=== Texte fourni ===
Il adorait la vie de plein air. Souvent, le couvert était dressé dehors, et des causeries affectueuses prolongeaient l'instant du déjeuner. Mais, à ce moment même, il n'oubliait pas les affaires pressantes, et les dépêches urgentes le touchaient même à cette table. Isabey, son peintre favori, raconte cette scène dans ses Souvenirs :

Je vois encore, comme si j'y assistais, un déjeuner champêtre qu'on nous servit sous les beaux ombrages du parc, une matinée de printemps. Un ton de badinage y régnait : on projetait des jeux innocents, à la mode dans le grand monde d'alors. Nous sommes interrompus par l'approche d'un grenadier, tenant une lettre à la main pour le général. — Ah ! dit celui-ci, en examinant attentivement le militaire, nous nous sommes vus là-bas. N'étais-tu pas un de ces braves qui, devant Aboukir, gardaient une batterie d'où ils ont été culbutés ? Vous étiez cinq. Ton nom est Joly ; je m'en souviens ; c'est toi qui m'as remis trois sabres que m'envoyait Junot. — C'est absolument ça, mon général. J'étais là-bas avec Toinon, le grand blond, un fameux rageur, vous savez. — Oui, oui, répondit en riant Bonaparte. Cette petite reconnaissance suffit à le mettre en bonne humeur pour toute la journée. Se levant de table, il dit à Joséphine : — Vois-tu, chère amie, c'est avec des gaillards comme ceux-là qu'on gagne des batailles. — Mais c'est avec ta bonté, répliqua Joséphine, que tu gagnes tous les cœurs.

L'ascension du maître du pouvoir dans l'affection du peuple est faite de ces traits. Qu'ils soient spontanés ou étudiés, l'essentiel est qu'ils portent. Si fougueux et si personnel qu'il fût, Bonaparte, dans cette maîtrise de soi qui dominait ses calculs, ne s'abandonnait jamais à une improvisation hasardeuse. Son sentiment des réalités agissantes et des situations, était si clairvoyant qu'il trouvait spontanément, et sans viser à l'esprit, le geste qu'il faut faire, le mot qu'il faut dire.

=== Consignes et exigences ===
Dans l'extrait sur Bonaparte, quel nom le général donne-t-il au grenadier porteur de la lettre ? Les entrées qui suivent proviennent d'une autre source.

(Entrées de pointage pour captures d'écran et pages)
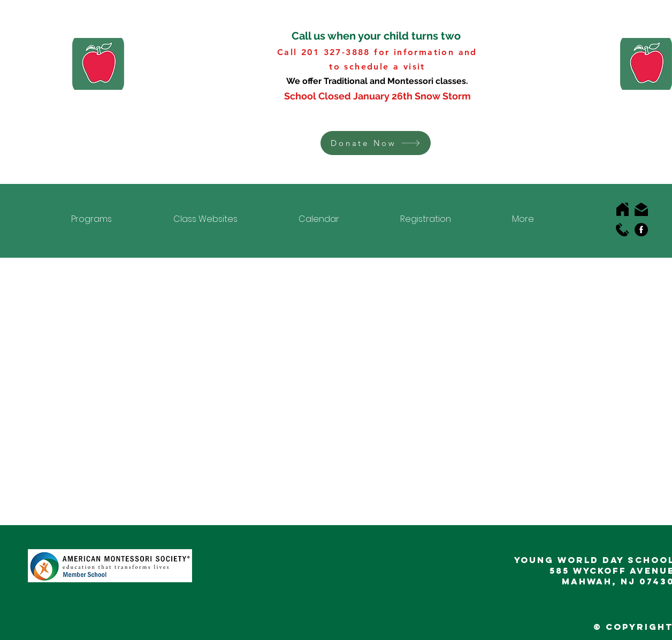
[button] (376, 143)
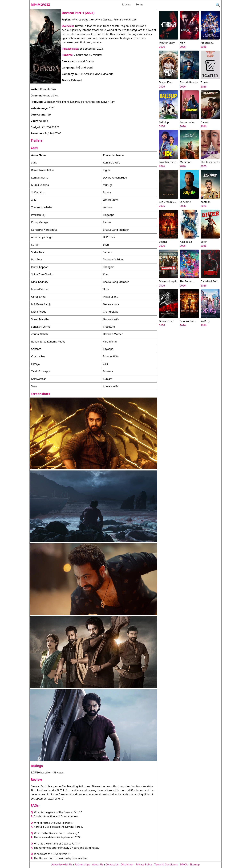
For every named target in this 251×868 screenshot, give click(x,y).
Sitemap (195, 864)
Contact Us (112, 864)
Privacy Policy (144, 864)
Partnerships (82, 864)
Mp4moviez (40, 4)
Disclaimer (127, 864)
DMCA (184, 864)
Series (139, 4)
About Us (97, 864)
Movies (127, 4)
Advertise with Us (62, 864)
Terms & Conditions (166, 864)
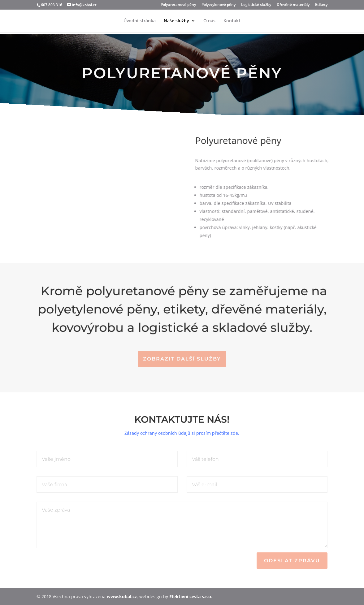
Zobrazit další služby (182, 359)
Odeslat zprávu (292, 560)
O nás (209, 21)
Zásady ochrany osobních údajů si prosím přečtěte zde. (182, 430)
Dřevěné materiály (293, 5)
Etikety (321, 5)
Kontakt (232, 21)
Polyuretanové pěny (178, 5)
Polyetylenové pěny (219, 5)
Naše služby (176, 21)
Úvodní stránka (140, 21)
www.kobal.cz (122, 596)
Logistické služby (256, 5)
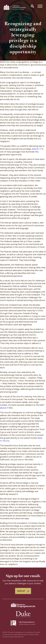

=== Réponse attendue ===
Joly.